Your instructions ▸ Output the items as a Markdown table with the columns Row and Line, from the first line up to and including the line with "draw-line-button: 画线 is", skipping blank lines. Leave the pictures out of the answer.

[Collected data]

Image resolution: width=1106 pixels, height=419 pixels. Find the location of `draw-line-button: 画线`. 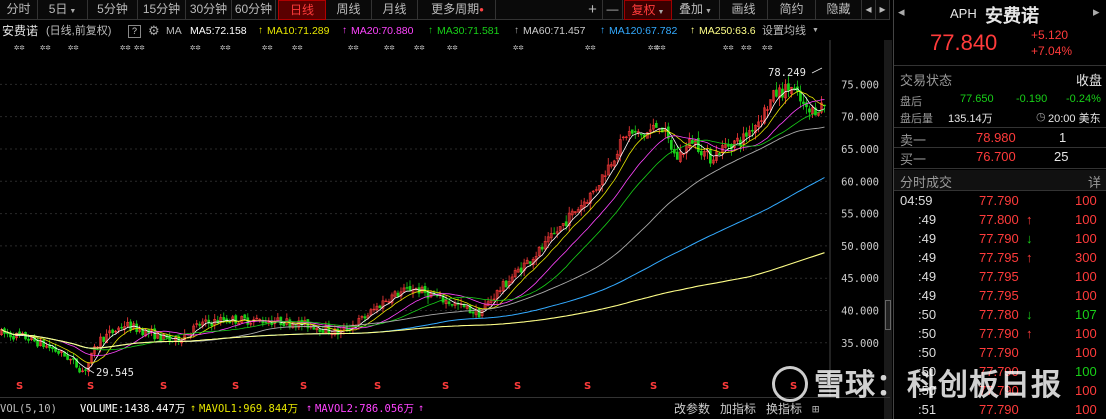

draw-line-button: 画线 is located at coordinates (744, 10).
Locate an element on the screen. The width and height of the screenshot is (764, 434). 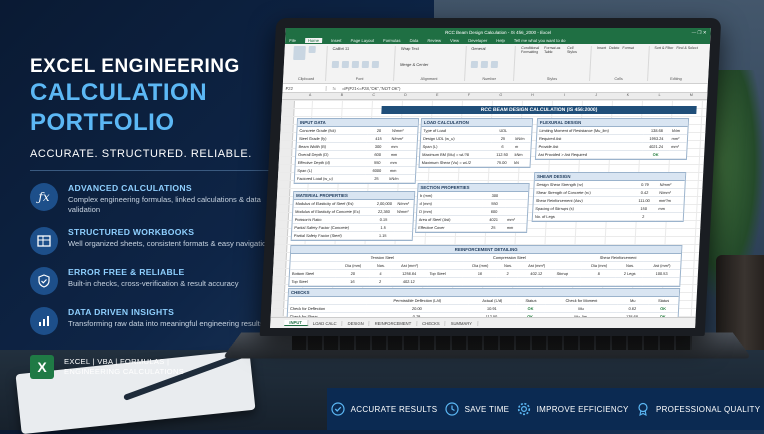
italic-icon is located at coordinates (345, 64).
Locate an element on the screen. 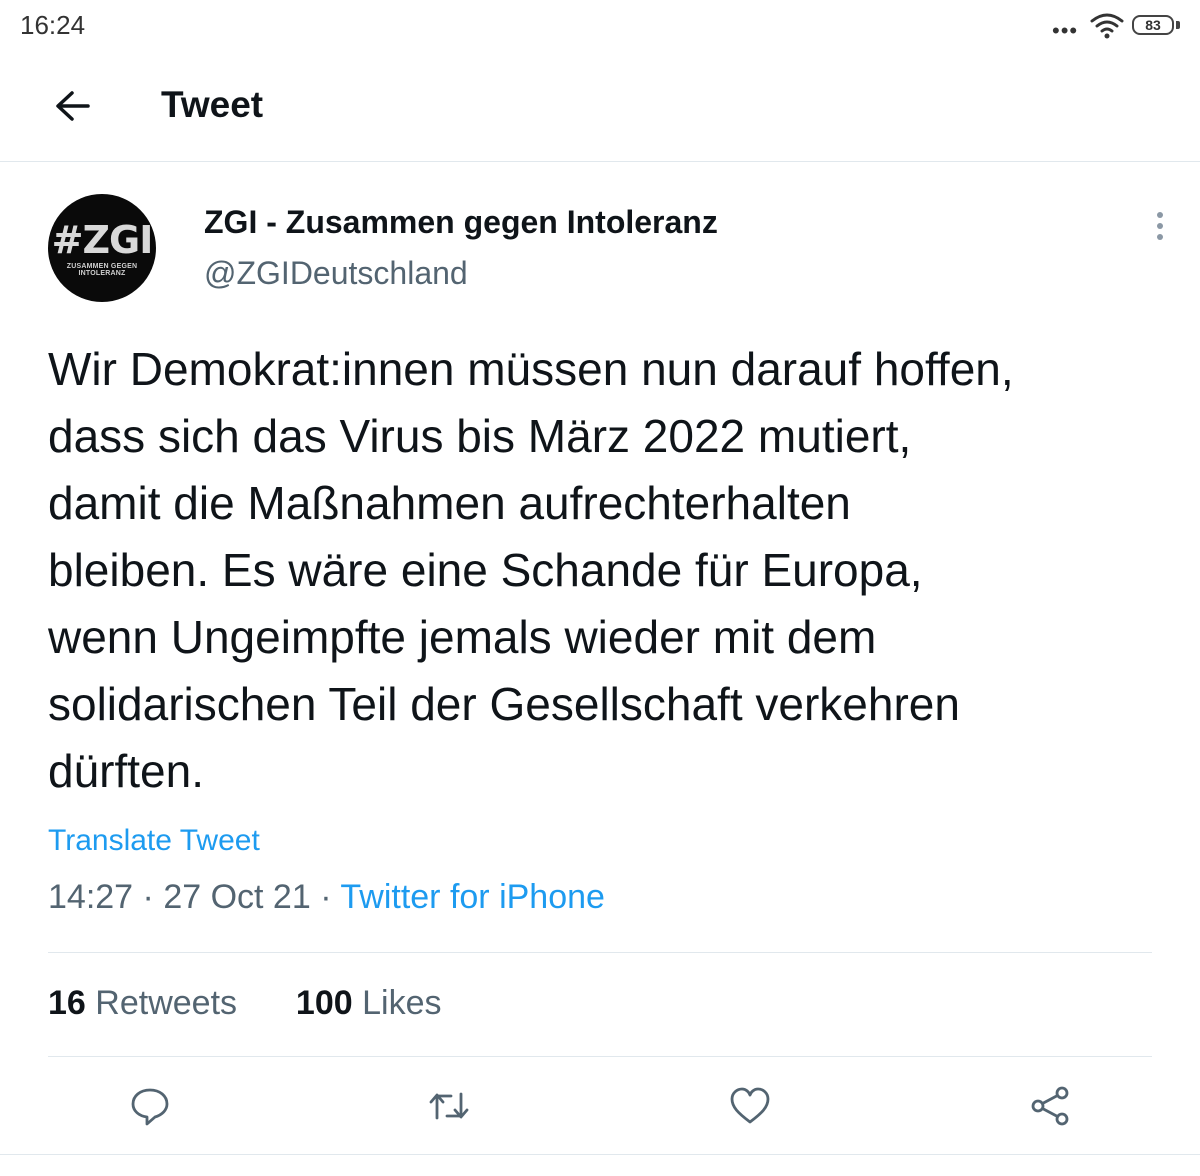  avatar: #ZGI ZUSAMMEN GEGEN INTOLERANZ is located at coordinates (102, 248).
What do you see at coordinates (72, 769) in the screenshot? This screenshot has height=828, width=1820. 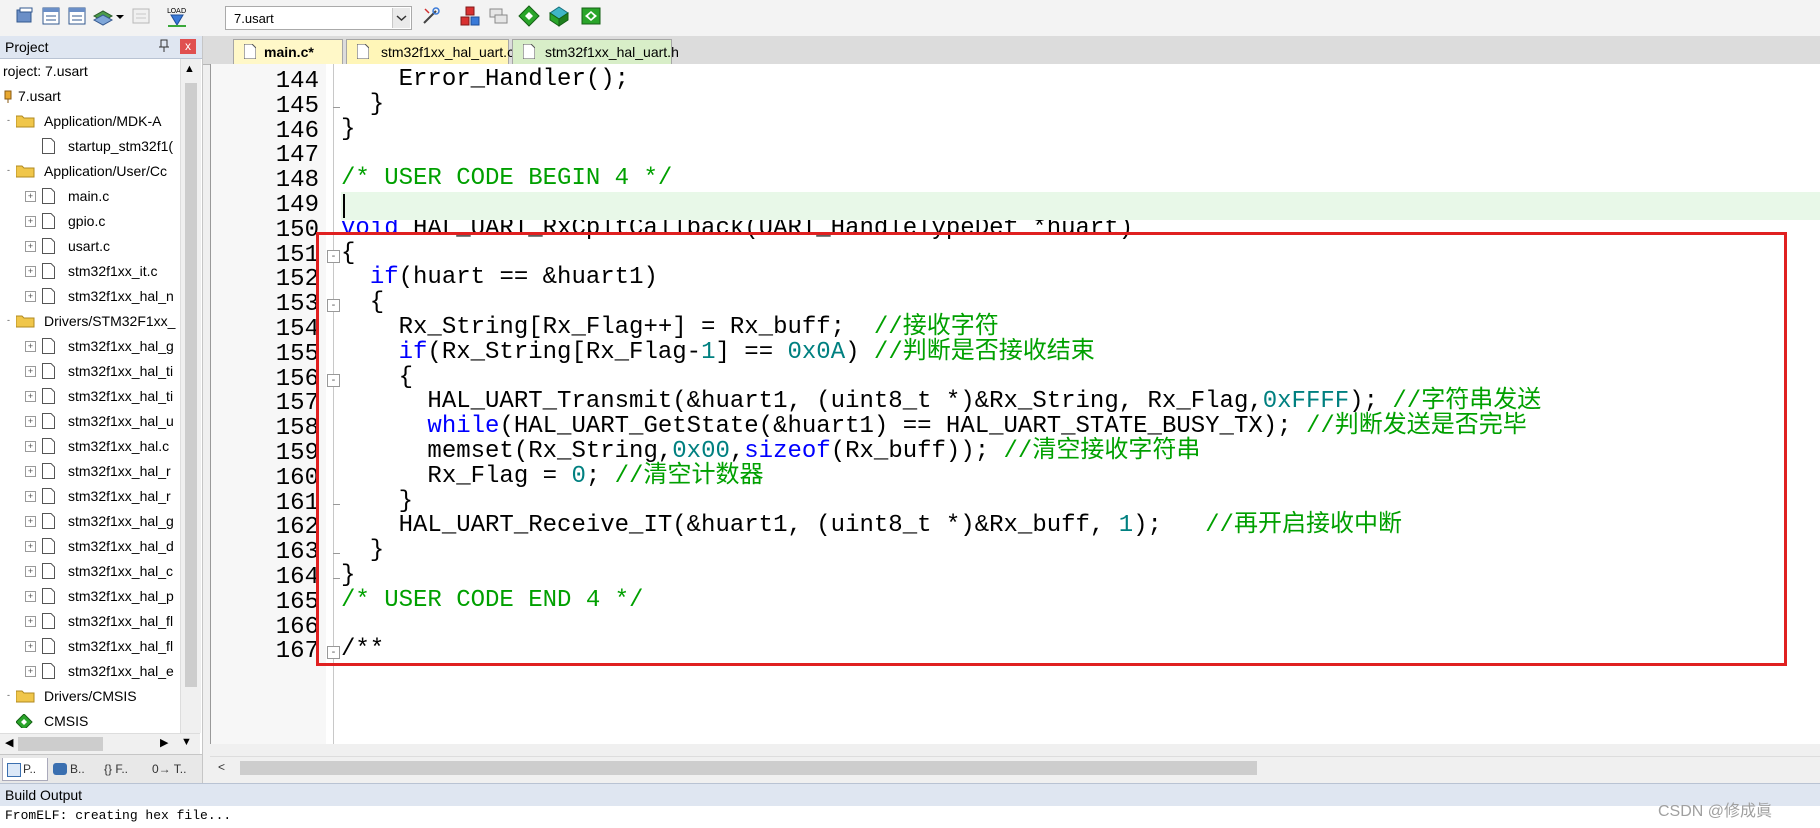 I see `tab-books: B..` at bounding box center [72, 769].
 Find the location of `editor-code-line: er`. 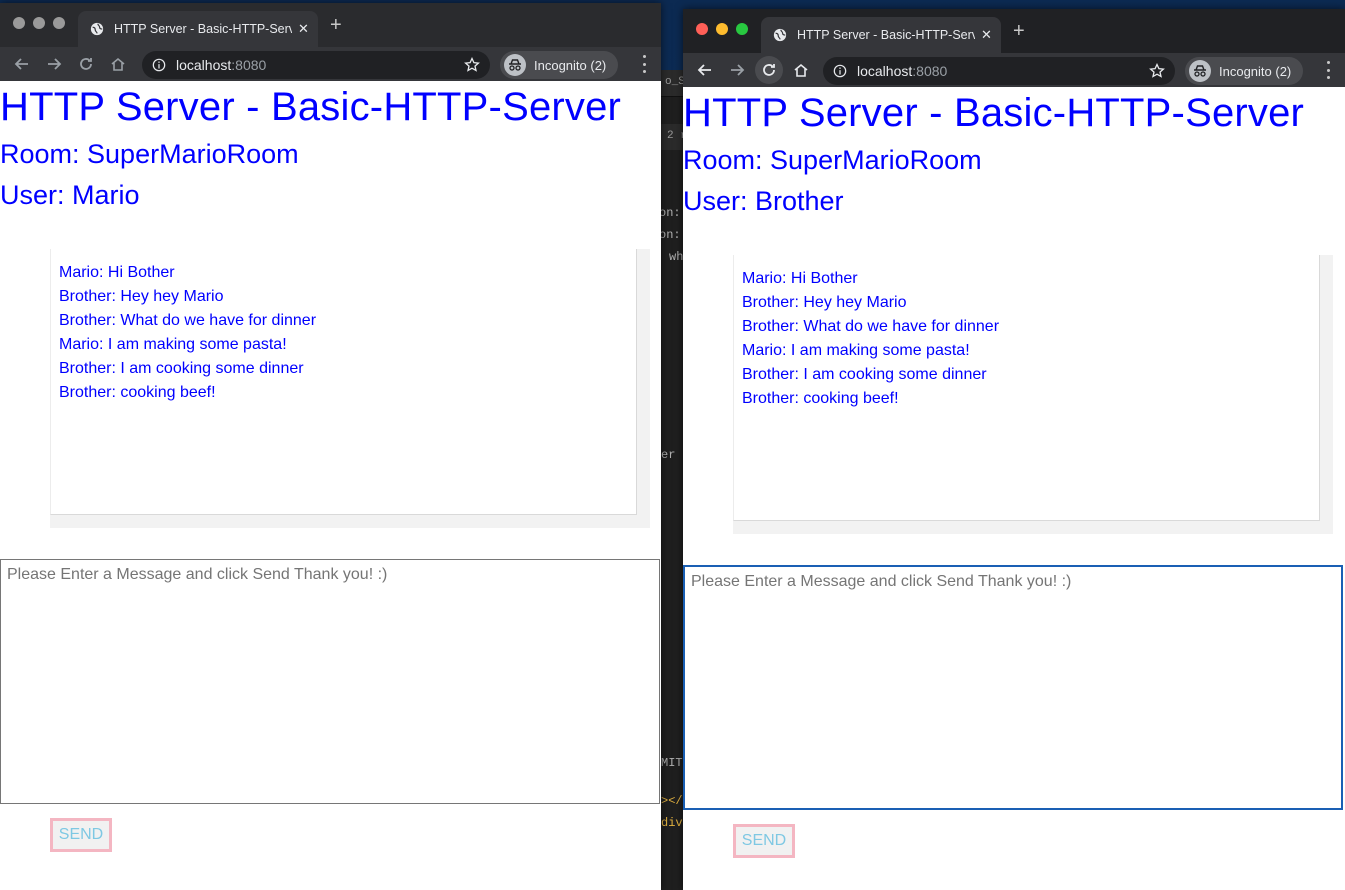

editor-code-line: er is located at coordinates (668, 455).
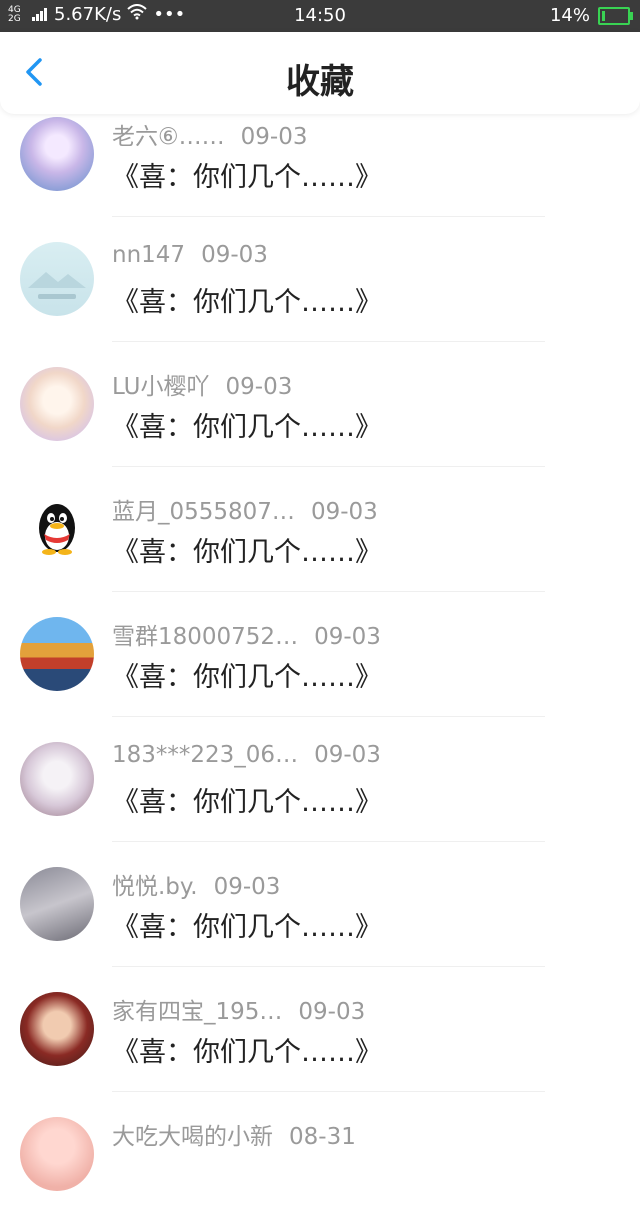  I want to click on battery-percent: 14%, so click(570, 16).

Written solution ▸
| Row | Line |
|---|---|
| 1 | Image resolution: width=1106 pixels, height=419 pixels. Find the location of `draw-line-button: 画线`.  |
| 2 | draw-line-button: 画线 is located at coordinates (744, 10). |